The knife to cut open the vein would be heated, too, to prevent infection. There were several refinements that Dag recalled from the time he’d been bonded to Kauneo’s knife that were just not needed, here. In a moment of wild panic, Dag wondered whether he could fake it if this didn’t work—stab Crane with the useless blade before he could complain, and pretend to his audience that he’d actually made and bonded a true knife. But Remo and Barr would know, blight.

Dag found himself settling cross-legged more comfortably, as if for a healing, which was disturbing—right, let it join the yapping pack of his doubts to deal with later. This groundwork had even less room for irresolution than did patrolling. He glanced at Fawn and relieved her of one concern: “He can’t feel a thing anywhere below his neck. You can’t hurt him.” She nodded grimly. He tipped the bone knife down below Crane’s arm as Fawn, holding up the dead weight a little awkwardly, took Dag’s war knife and scored a deep cut on the pale surface of skin, squeezing it to make it bleed and drip.

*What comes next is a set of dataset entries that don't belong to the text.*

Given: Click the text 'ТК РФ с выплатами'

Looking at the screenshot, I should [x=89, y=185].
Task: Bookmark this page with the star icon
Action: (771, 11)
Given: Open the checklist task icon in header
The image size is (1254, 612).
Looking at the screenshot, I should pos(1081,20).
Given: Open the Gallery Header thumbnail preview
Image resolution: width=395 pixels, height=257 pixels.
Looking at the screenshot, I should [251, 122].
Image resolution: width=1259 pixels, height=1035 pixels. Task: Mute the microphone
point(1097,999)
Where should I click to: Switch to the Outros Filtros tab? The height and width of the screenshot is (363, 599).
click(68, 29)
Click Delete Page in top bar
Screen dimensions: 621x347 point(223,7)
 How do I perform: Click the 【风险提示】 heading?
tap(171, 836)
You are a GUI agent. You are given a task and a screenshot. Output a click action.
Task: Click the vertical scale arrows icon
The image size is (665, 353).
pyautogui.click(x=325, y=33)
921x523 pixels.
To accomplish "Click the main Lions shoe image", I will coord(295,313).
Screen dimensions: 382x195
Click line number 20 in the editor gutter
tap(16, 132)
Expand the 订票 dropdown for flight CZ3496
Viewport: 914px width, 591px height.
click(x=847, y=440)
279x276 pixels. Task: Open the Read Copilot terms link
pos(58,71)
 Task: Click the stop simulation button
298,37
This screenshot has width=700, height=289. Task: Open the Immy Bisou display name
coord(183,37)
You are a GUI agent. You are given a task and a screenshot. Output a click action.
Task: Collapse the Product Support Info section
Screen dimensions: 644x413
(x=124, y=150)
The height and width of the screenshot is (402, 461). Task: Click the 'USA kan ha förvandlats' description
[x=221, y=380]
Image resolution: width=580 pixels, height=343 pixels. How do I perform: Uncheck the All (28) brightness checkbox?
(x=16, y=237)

And then Dag dropped down into that other world, of inner essence seen from the inside, close-up. The material world—the light of the afternoon, the bare trees, the stone slope, the rustling men craning their necks—faded like a ghostly vision, present but formed of fog, and the coursing torrents of the ground beneath it all became palpable to him. The men were roiling complexities, Fawn a blazing fire. Dag was his ground. The knife in his hand was a knotted pattern of potential. Crane…Crane was a dark and furrowed mess, but his blood dripped brightly.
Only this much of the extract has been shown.